こんなのうまくいくわけない!
海風渚「ねぇじゃんけんしよ、負けた方があのビッグパフェ奢りで」
カフェの外に置いてある見本のパフェを指して海風渚が急にそんなことを言う。
「渚さんが勝つから嫌です。それにまた夕飯食べれなくなるでしょ、今日はあなたのリクエストでハンバーグなんですよ。」
呆れ果てて俺は言う。どうしてもハンバーグが食べたいと言ったのは数時間前の渚さんだ。「今日はハンバーグがいい〜それ以外は食べない!」
今の俺は金欠なのだ。ここでジャンボパフェ(3〜4人前!ワクワクの大きさ!!2500円)を奢るわけにはいかない。それに今ジャンボパフェを食べさせたら…。夕飯のハンバーグを目の前に悔しそうな顔で食べられない…とむくれる渚さんの顔が目に浮かぶ。パフェ食べたからでしょう、だから言ったのに。と返してクッションが飛んでくるところまで。やっぱり諦めさせよう。
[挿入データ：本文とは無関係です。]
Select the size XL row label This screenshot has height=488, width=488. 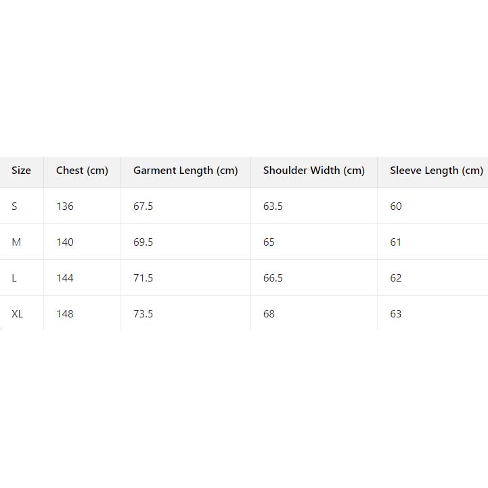coord(18,314)
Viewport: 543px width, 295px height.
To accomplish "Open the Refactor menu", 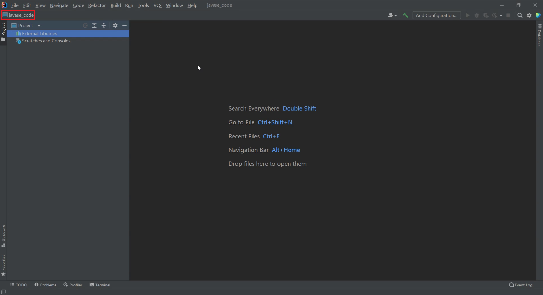I will coord(97,5).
「食べたいんだって〜!夕飯も食べるし!それにじゃんけんしてみないとわからないじゃん。パフェ私に奢ってもらえるチャンスかもよ〜??」
「ハンバーグ美味しく食べるために我慢してください。付け合わせにポテト付きですよ。」
渚さんの表情が少し動く。あとちょっとかな。
「ポテトって…フライドポテト?」
ワクワクした顔で聞いてくる。餌を目の前にしたハムスターか。よっしゃ、ここであとひとおし。
「そう。しかも今日のハンバーグはチーズ入り。上には目玉焼き。」
俺はさらっと言う。本当は目玉焼きの予定はなかったけど。でも目玉焼き乗せるとなんか渚さんテンション上がるし。
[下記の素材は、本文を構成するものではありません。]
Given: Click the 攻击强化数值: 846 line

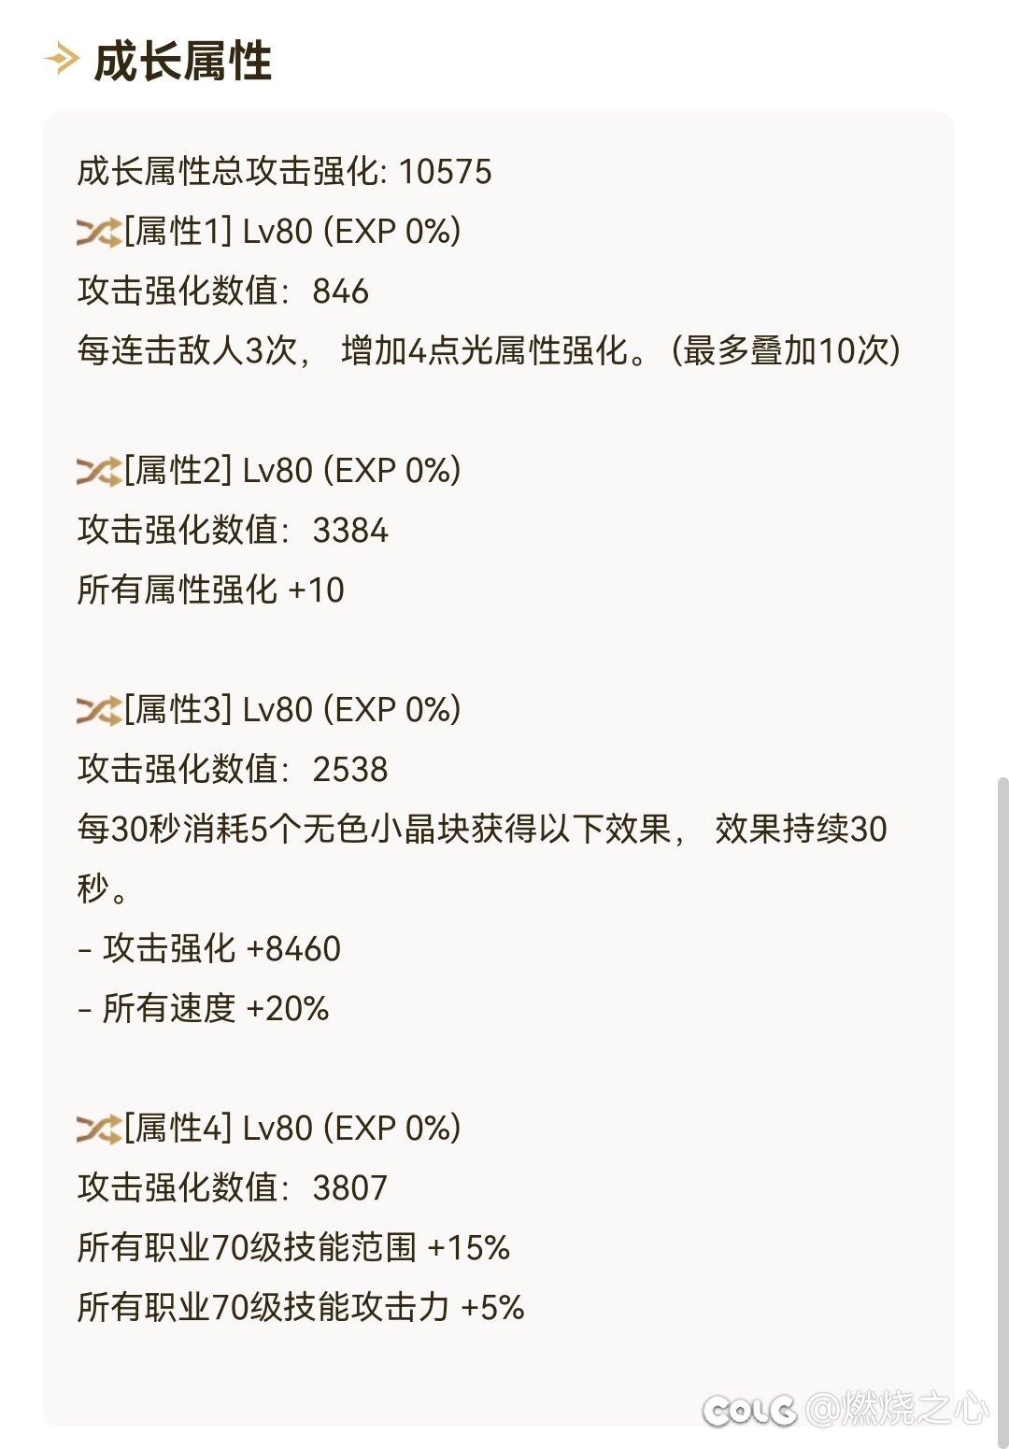Looking at the screenshot, I should point(223,291).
「言ったな!いつも目玉焼きかチーズかどっちかだけなのに!両方は贅沢だとか言うくせに!絶対だぞ」
目をキラキラさせて渚さんが言う。ほんとに俺より年上の社会人なんだろうかこの人は。
「ほんとですよ。だからパフェは今度ね」
「…。しかたないなぁ。」
少し未練がましそうに見本のパフェを見るも諦めてくれたり良かった。これで救われた。俺もこれから食べられるであろうハンバーグも。
家に帰る道すがら俺は思う。慣れてはきたものの我ながら不思議な生活をしているな、と。
渚さんの食の好みや生活能力のなさはわかってきたけどまだまだわからないことは多い。仕事は何なのか、恋人はいるのか、家族はいるのかーーー。聞いたらこの快適な生活が崩れそうな気もして怖い。渚さんも俺の事情を詳しく聞いてこないし。
ハンバーグ〜♪と嬉しそうに歌う渚さんを横目に俺は思う。
俺の秘密がバレなければいいな、と。